Zweifellos wird die PKK gegen die genozidale Politik des türkischen Staates zum Schutz der kurdischen Existenz und zur Gewährleistung des freien Lebens auch einen bewaffneten Kampf führen. Denn das ist sowohl zum Schutz der Existenz der kurdischen Gesellschaft als auch zur Verteidigung der ideologischen und politischen Organisierung notwendig, die das freie und demokratische Leben der kurdischen Gesellschaft gewährleisten wird. Solange der türkische Staat nicht von seiner genozidalen kolonialistischen Politik abrückt, wird der Guerillakampf zur Selbstverteidigung anhalten. Doch die eigentliche Kraft der PKK sind ihre Ideologie, ihr Parteileben und ihre für die Gesellschaft vorgesehenen Lösungen. Deshalb wird ihre Liquidation trotz so vieler schwerer militärischer Angriffe und so starker Unterdrückung sehr schwer werden. Denn ideologisch und organisatorisch verfügt sie über eine unbesiegbare Linie. Weil sie einen besonders rechtmäßigen Kampf führt wie den für die Freiheit der kurdischen Gesellschaft, ist ihre Chance zu siegen immer sehr groß. So hat sie aufgrund dieses Charakters bislang immer gewonnen.

Mit dem Eintritt in ihr 39. Jahr ist die PKK zu einer grundlegenden ideologischen und politischen Linie im Mittleren Osten geworden. Weder die Kräfte von außerhalb noch die regionalen Kräfte können ein Lösungsfaktor für die Probleme im Mittleren Osten werden. Jede ihrer Interventionen, der Gebrauch von noch größerer militärischer Stärke vertieft die Probleme, anstatt sie zu lösen. Die ideologische und politische Linie der PKK wird überall, wohin sie sich begibt, zu einer Hoffnung für die Gesellschaft. Wenn die PKK angesichts der schweren Angriffe auf sich ihre Existenz schützt, wird diese Hoffnung in kürzester Zeit realisiert und als ideologische und politische Linie für alle Probleme der Gesellschaft eine Lösung finden.
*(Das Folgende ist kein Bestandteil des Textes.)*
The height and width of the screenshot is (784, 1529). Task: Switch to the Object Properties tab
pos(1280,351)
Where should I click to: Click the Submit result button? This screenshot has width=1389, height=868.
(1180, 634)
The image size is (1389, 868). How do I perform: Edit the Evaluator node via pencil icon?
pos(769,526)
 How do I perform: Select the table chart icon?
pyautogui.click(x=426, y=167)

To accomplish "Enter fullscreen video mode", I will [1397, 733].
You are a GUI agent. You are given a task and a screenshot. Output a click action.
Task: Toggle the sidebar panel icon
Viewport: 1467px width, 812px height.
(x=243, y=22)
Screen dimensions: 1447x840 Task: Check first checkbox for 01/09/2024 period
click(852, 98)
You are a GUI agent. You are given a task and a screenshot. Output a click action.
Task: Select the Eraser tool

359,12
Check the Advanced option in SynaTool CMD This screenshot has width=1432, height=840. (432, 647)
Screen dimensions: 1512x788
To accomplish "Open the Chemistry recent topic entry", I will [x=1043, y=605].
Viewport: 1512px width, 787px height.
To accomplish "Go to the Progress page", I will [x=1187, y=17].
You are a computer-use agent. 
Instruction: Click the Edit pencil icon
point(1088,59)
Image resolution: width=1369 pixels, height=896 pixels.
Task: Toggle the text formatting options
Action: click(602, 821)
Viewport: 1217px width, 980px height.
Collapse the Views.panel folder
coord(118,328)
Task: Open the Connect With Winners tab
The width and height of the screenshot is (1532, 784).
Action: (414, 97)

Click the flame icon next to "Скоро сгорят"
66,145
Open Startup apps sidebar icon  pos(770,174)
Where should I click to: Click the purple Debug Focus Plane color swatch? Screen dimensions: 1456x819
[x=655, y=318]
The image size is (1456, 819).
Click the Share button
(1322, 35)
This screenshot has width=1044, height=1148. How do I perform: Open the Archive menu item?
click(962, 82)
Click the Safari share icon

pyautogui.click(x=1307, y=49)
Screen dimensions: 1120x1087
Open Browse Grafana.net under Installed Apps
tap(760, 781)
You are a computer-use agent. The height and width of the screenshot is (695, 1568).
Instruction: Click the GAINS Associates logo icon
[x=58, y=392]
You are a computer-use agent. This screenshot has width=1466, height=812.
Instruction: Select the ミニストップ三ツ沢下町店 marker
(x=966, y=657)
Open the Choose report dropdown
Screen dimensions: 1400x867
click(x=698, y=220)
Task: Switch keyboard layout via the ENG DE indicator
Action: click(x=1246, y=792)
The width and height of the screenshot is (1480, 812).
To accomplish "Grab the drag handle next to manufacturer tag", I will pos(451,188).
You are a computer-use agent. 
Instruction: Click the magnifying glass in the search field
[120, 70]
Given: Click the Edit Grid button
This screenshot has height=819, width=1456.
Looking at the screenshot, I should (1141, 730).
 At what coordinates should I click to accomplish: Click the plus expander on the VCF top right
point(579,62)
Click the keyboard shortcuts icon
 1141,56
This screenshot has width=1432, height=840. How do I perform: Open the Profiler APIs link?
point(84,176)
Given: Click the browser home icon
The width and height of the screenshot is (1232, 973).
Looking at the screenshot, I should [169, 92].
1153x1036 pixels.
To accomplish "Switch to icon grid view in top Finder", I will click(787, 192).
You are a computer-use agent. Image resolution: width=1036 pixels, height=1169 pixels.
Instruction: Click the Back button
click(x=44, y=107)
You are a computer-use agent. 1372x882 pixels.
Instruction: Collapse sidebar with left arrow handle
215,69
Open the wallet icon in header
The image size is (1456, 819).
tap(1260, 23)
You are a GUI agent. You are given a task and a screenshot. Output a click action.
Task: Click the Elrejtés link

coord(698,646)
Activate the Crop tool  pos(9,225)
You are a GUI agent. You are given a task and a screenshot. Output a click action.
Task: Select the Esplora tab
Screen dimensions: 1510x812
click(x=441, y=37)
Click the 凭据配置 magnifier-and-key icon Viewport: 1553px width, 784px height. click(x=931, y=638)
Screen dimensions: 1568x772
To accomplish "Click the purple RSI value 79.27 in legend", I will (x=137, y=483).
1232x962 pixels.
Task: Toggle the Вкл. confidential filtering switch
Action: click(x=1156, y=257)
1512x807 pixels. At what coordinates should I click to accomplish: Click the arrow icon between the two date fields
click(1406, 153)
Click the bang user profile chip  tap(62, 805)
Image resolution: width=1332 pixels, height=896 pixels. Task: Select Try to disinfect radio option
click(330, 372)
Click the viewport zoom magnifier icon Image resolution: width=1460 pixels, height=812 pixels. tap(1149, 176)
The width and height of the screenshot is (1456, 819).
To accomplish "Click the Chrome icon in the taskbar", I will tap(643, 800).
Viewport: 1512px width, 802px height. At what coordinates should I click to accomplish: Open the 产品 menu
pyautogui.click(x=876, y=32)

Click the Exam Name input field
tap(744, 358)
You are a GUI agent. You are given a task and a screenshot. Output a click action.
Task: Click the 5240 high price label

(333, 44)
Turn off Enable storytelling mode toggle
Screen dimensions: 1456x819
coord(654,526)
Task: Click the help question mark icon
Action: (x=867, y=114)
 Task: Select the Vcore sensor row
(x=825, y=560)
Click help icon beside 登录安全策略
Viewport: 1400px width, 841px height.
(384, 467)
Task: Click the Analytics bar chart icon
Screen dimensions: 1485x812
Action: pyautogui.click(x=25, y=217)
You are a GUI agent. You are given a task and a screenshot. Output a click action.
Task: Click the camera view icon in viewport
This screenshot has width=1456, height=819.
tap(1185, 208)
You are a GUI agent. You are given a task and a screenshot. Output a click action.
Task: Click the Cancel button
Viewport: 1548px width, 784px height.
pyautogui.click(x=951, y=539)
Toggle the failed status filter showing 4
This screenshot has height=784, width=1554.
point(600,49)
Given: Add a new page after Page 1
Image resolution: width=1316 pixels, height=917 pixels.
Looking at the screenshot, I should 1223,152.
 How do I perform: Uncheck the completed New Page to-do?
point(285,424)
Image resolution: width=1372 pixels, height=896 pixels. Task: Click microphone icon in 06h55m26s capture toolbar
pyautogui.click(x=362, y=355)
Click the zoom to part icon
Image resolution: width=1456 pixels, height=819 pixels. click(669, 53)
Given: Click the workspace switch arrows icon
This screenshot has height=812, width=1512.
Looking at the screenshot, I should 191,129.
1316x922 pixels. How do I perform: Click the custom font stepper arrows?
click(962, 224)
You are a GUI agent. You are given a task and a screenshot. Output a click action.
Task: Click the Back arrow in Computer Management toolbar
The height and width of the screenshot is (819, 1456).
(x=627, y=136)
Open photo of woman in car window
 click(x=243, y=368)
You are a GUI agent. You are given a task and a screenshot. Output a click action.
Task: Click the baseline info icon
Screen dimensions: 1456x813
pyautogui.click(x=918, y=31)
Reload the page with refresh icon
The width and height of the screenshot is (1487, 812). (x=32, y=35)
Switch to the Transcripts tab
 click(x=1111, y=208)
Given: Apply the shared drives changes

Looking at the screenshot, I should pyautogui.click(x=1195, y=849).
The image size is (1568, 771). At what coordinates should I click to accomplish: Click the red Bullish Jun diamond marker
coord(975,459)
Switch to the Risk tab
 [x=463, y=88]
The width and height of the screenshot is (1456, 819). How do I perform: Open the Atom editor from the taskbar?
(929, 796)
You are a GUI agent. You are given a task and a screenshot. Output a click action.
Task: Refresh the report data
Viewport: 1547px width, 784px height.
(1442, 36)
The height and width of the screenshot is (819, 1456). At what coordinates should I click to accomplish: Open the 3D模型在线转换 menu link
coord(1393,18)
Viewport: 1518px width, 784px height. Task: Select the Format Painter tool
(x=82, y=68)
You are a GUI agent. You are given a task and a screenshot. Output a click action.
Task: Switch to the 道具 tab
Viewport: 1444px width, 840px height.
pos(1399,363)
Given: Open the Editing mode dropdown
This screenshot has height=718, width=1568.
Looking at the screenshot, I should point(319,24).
In jeder Phase der Geschichte waren es immer die Gesellschaften mit einer intellektuellen Dominanz, die aufstiegen und der Geschichte ihren Stempel aufdrückten. Heute sind die Kurden im Mittleren Osten mit ihren freien und demokratischen Lebensprojekten und Ideen zu einem aufsteigenden Faktor geworden. Sie werden mit ihrem freiheitlichen Demokratieansatz die aufstrebende Gesellschaft des 21. Jahrhunderts sein. Denn eine mentale Kraft wie die des Anführers Apo und eine organisierte Wahrheitskraft wie die PKK werden die Kurden im Mittleren Osten zu Vorreitern der sozialistischen freiheitlichen Demokratie machen. Auch wenn die AKP-Macht mit ihren Angriffen und ihren Bündnissen mit kollaborierenden Kurden und der regionalen Reaktion den Aufstieg der PKK und der Kurden zu verhindern sucht, wird sie wie immer verlieren – die einen historischen Widerstand leistende PKK und die kurdische Gesellschaft werden gewinnen.


Mustafa Karasu, Mitbegründer der Arbeiterpartei Kurdistan PKK, Mitglied des Exekutivrats der Gemeinschaft der Gesellschaften Kurdistans KCK.